Additional guidance on acceptable activities for USDA employees is provided below:


Federal employees may not solicit donations from entities outside the Federal government.

USDA employees may not solicit merchandise from local businesses as an incentive to increase contributions to the CFC. Such gifts to Federal employees are prohibited.

This rule does not extend to representatives of Principal Combined Fund Organizations PCFO), which are local organizations that run the local CFCs on behalf of the designated charities. These representatives are not Federal employees and thus are not bound by statutory and regulatory restrictions. PCFO representatives may not offer gifts to CFC key workers to be used as prizes in kickoff ceremonies and other events.  OPM has advised the PCFOs of this prohibition.


It is permissible to hold bake sales, silent auctions, or similar events where items are purchased by employees and proceeds donated to the CFC.  It is also allowable for items donated by Federal employees to be given as door prizes.


The bake sale or silent auction items to be sold must be voluntarily donated by the employees. Management must take no action to pressure employees to donate goods, set official or unofficial levels of organizational participation or accountability, or use the incentive awards program as a quid pro quo (something for something) to reward employees who are enthusiastic donors and/or purchasers.

Appropriated funds may not be used to purchase prizes for CFC events.

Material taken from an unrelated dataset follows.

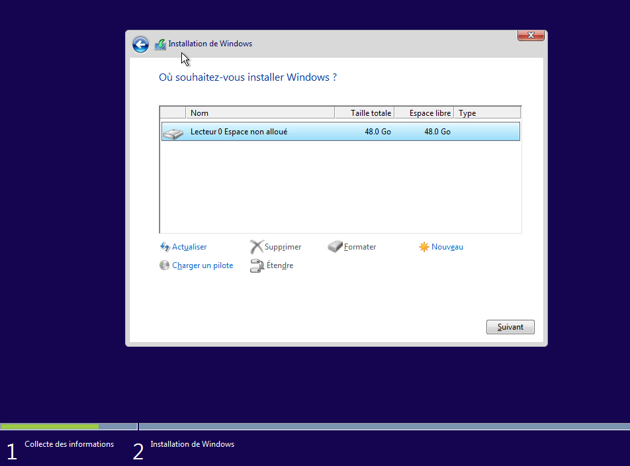Click the Espace libre column header
This screenshot has height=466, width=630.
(424, 113)
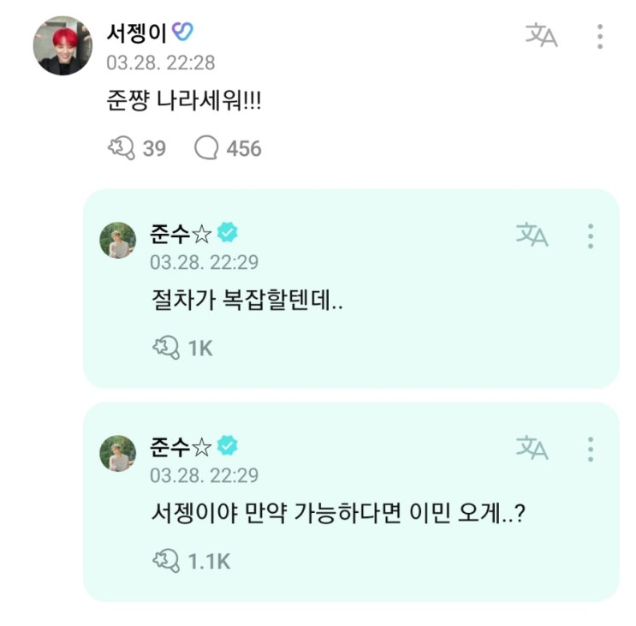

The Department of Justice provided a written opinion to an inquiry from its own Human Resources Director on this matter. The Director had asked if appropriated funds could be used to purchase "trinkets" of nominal value (pens, mugs, caps, t-shirts, etc.). The general conclusion was that there is not a legal prohibition allowing the agency to use funds to purchase items of such negligible value given that the items would be used as incentives or awards for CFC key workers and coordinators. However, DOJ went on to say it considered such expenditures imprudent and subject to scrutiny that could put the agency in an embarrassing position for using appropriated money for non-mission oriented purposes.